What the task asks:
Using the data below, restate exactly every line from the one with "The image size" up to and including the one with "Click the 'here' template help link". No picture belongs in it.

Extracted entries:
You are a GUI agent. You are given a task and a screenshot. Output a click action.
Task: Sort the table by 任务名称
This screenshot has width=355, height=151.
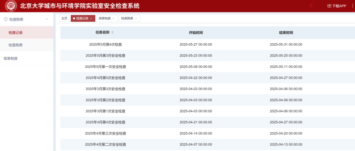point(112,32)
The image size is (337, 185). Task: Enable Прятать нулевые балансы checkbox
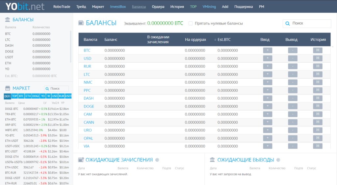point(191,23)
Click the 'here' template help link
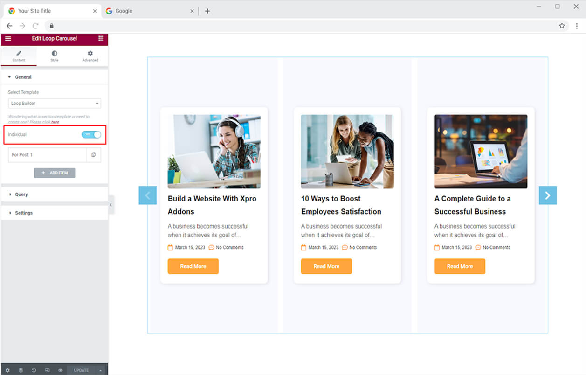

---

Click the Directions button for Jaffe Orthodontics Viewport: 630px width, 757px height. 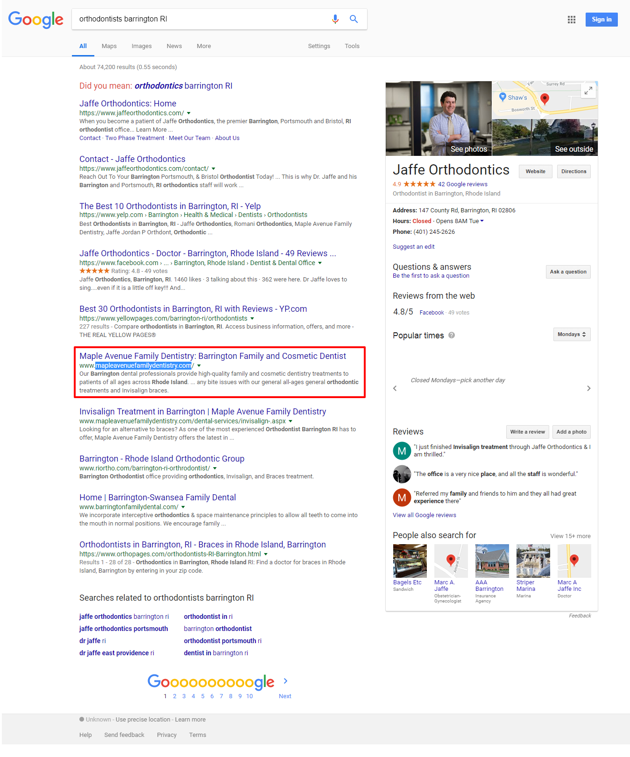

* * *

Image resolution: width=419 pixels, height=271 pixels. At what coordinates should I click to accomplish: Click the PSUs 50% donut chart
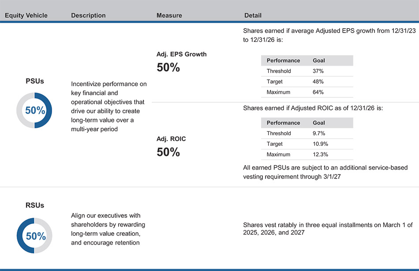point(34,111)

Solution for this exercise:
The image size is (337, 185). Task: Enable Прятать нулевые балансы checkbox
point(191,23)
Click the 'here' template help link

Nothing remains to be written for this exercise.